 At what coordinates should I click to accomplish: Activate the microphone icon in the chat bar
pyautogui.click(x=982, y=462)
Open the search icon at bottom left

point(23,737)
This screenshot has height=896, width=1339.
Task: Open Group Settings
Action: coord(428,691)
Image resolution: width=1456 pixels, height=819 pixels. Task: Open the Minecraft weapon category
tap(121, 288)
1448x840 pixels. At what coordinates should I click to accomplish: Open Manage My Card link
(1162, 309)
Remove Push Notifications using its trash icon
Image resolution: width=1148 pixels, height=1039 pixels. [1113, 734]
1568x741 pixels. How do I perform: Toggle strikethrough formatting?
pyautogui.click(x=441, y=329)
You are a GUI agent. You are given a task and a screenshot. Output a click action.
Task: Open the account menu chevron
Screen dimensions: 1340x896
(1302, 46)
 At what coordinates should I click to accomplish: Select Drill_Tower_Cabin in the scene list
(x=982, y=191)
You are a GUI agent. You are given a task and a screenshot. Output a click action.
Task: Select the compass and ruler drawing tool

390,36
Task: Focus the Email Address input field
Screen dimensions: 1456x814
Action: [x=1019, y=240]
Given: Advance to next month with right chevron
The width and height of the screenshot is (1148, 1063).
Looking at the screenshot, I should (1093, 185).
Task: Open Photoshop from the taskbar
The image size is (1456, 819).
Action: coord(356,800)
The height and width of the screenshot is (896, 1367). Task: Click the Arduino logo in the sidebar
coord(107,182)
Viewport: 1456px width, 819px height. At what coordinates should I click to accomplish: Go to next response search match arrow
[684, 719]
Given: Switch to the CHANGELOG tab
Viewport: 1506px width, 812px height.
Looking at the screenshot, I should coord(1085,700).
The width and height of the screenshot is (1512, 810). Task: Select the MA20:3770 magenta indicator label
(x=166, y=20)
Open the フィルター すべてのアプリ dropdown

================

## Task goal
Restate all of the material above exactly as written.

## Task solution
 At what coordinates should I click to accomplish: Activate the microphone icon in the chat bar
pyautogui.click(x=982, y=462)
Open the search icon at bottom left

point(23,737)
This screenshot has height=896, width=1339.
Task: Open Group Settings
Action: coord(428,691)
Image resolution: width=1456 pixels, height=819 pixels. Task: Open the Minecraft weapon category
tap(121, 288)
1448x840 pixels. At what coordinates should I click to accomplish: Open Manage My Card link
(1162, 309)
Remove Push Notifications using its trash icon
Image resolution: width=1148 pixels, height=1039 pixels. [1113, 734]
1568x741 pixels. How do I perform: Toggle strikethrough formatting?
pyautogui.click(x=441, y=329)
You are a GUI agent. You are given a task and a screenshot. Output a click action.
Task: Open the account menu chevron
Screen dimensions: 1340x896
(1302, 46)
 At what coordinates should I click to accomplish: Select Drill_Tower_Cabin in the scene list
(x=982, y=191)
You are a GUI agent. You are given a task and a screenshot. Output a click action.
Task: Select the compass and ruler drawing tool

390,36
Task: Focus the Email Address input field
Screen dimensions: 1456x814
Action: [x=1019, y=240]
Given: Advance to next month with right chevron
The width and height of the screenshot is (1148, 1063).
Looking at the screenshot, I should (1093, 185).
Task: Open Photoshop from the taskbar
The image size is (1456, 819).
Action: coord(356,800)
The height and width of the screenshot is (896, 1367). Task: Click the Arduino logo in the sidebar
coord(107,182)
Viewport: 1456px width, 819px height. At what coordinates should I click to accomplish: Go to next response search match arrow
[684, 719]
Given: Switch to the CHANGELOG tab
Viewport: 1506px width, 812px height.
Looking at the screenshot, I should coord(1085,700).
The width and height of the screenshot is (1512, 810). Task: Select the MA20:3770 magenta indicator label
(x=166, y=20)
Open the フィルター すべてのアプリ dropdown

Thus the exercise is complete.